Quels sont les impacts des vagues de chaleur à répétition sur notre corps?
Cet été, la Belgique a connu des vagues de chaleur particulièrement intenses. Dans l’immédiat les conséquences les plus fréquentes de l’exposition à des températures élevées sont les coups de chaleur (vertiges, fatigue, nausées…), associés à un risque de décès. Mais les épisodes caniculaires à répétition peuvent également avoir des effets à plus long terme sur le corps humain.
«Il est de plus en plus évident que cela peut avoir des conséquences à plus long terme, notamment le développement d’une maladie rénale chronique», observe Richard Johnson, professeur de médecine à l’université du Colorado, dans les colonnes d’Atlantico.

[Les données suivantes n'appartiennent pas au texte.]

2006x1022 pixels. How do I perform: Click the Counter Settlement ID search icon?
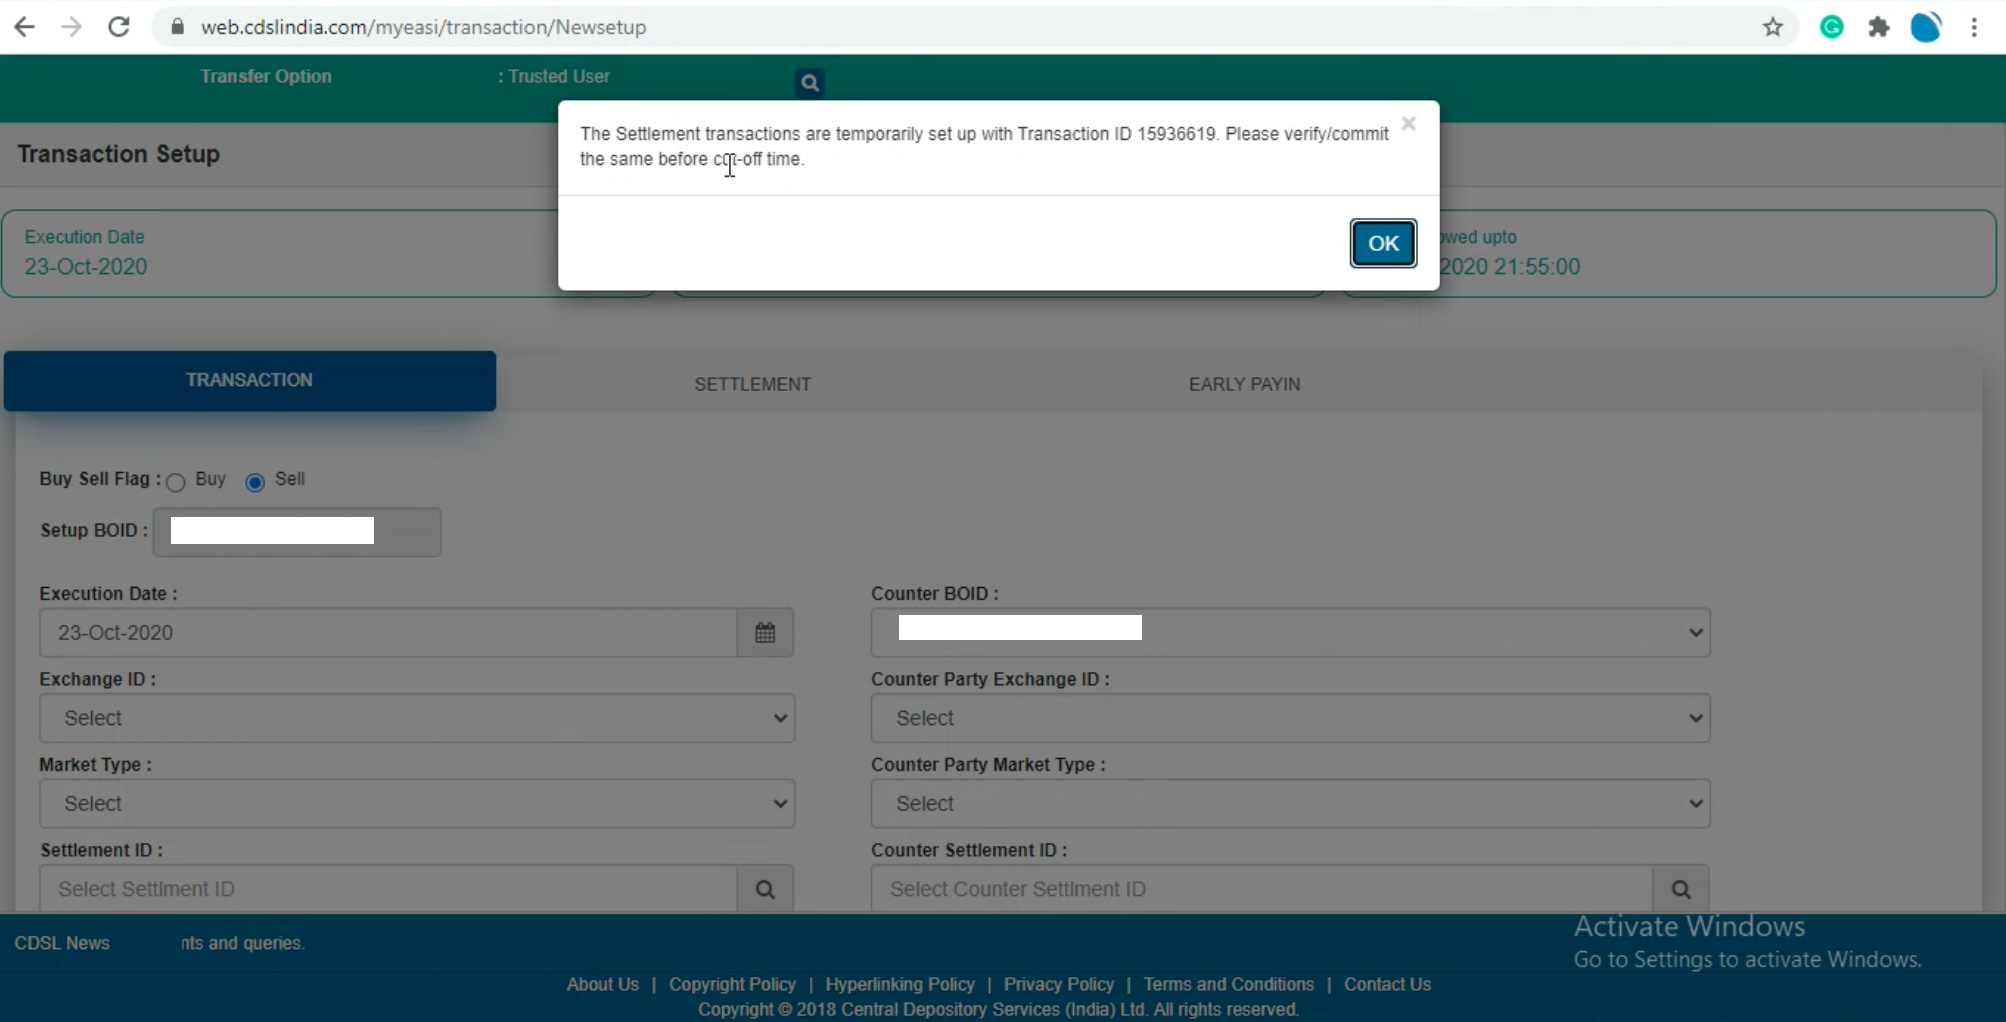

De plus, «des études suggèrent que le stress thermique et le changement climatique pourraient avoir une autre conséquence, à savoir qu’ils pourraient augmenter le risque d’obésité et de diabète.»
La chaleur augmente ces risques via divers mécanismes, explique Richard Johnson. D’abord, parce qu’elle entraîne généralement une réduction de l’activité physique. Ensuite, parce qu’elle va de pair avec la déshydratation. Et de récentes études ont montré qu’une légère déshydratation peut stimuler la production de fructose dans l’organisme. Or, «souvent les gens s’hydratent avec les mauvais types de liquides, notamment les boissons gazeuses, qui contiennent beaucoup de sucre», note ce spécialiste des maladies rénales et de l’hypertension. On a donc une double accumulation de fructose, puisqu’il est présent dans les boissons sucrées. Et ce glucide «est particulièrement efficace pour stimuler l’accumulation de graisse et provoquer une résistance à l’insuline.»
Outre le risque accru de maladie, les effets biologiques les plus directs de la chaleur concernent le système cardiaque. Sous l’effet de la chaleur, le cœur est obligé de pomper davantage, augmentant le rythme cardiaque. Il retrouve son rythme normal une fois que l’air se rafraîchit.
«Le problème c’est quand la canicule dure», indique à LCI Daniel Gagnan chercheur en cardiologie au Centre EPIC de Montréal. «Les canicules les plus destructrices ont été les plus longues et surtout celles où la température ne baissait presque pas la nuit.» Il illustre cela par une expérience récente, qui a démontré que l’exposition répétée à la canicule impacte notre cœur. «Les résultats suggèrent que le stress, le rythme cardiaque, est plus élevé lors de la deuxième exposition.» Autrement dit, ils suggèrent que l’exposition répétée à la chaleur a bel et bien un effet sur notre santé, et pourrait potentiellement impacter notre espérance de vie.
En plus d’impacter le rythme cardiaque, la chaleur peut aussi avoir des conséquences à long terme sur les systèmes respiratoire, endocrinien, immunitaire et nerveux.
Bien sûr, certaines personnes sont plus à risque que d’autres, en particulier les personnes âgées et celles à la santé vulnérable. Toutefois, même les sujets en bonne santé peuvent faire face à ces conséquences de la chaleur.
Les étés sont de plus en plus chauds sous nos latitudes. Cela signifie-t-il que nos corps vont finir par s’adapter à de telles températures? Une étude française a été menée à la suite de la terrible canicule de 2003, qui avait fait 70 000 morts en Europe. Il en ressort qu’en France, la population supporte depuis lors mieux les vagues de chaleur. Faut-il y voir une forme d’adaptation de la part de nos organismes? Pas vraiment.
«Cette adaptation s’explique probablement par des modifications des comportements et par d’autres changements dans notre société, plutôt que par des processus physiologiques», tempère Rémy Slama, directeur de recherche en épidémiologie environnementale à l’Inserm, dans un article publié dans The Conversation. Les mesures de précaution individuelles face à la chaleur sont aujourd’hui entrées dans les usages, de nombreuses villes ont depuis mis au point leur «plan canicule», les citoyens investissent de plus en plus pour combattre la chaleur (systèmes de climatisation, d’isolation…).
En conclusion, cette adaptation «ne signifie pas que les sociétés sont ou seront capables de compenser intégralement les effets du changement climatique passant par une augmentation de la fréquence des canicules; surtout, il est très probable qu’elles ne le pourront pas toutes», pointe le chercheur. À l’heure où les canicules ne seront que plus fréquentes, si notre organisme ne s’adapte pas, ce sont donc nos modes de vie et nos villes qu’il est urgent de rendre plus résilients à la chaleur.